Stated exercise: Please repeat each of the records below word for word, keeping every line as it appears.

Data to process:

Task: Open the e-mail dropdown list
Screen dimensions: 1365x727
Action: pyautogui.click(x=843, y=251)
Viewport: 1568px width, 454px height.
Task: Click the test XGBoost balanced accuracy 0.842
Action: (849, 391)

The reply:
Task: Open the e-mail dropdown list
Screen dimensions: 1365x727
Action: pyautogui.click(x=843, y=251)
Viewport: 1568px width, 454px height.
Task: Click the test XGBoost balanced accuracy 0.842
Action: (849, 391)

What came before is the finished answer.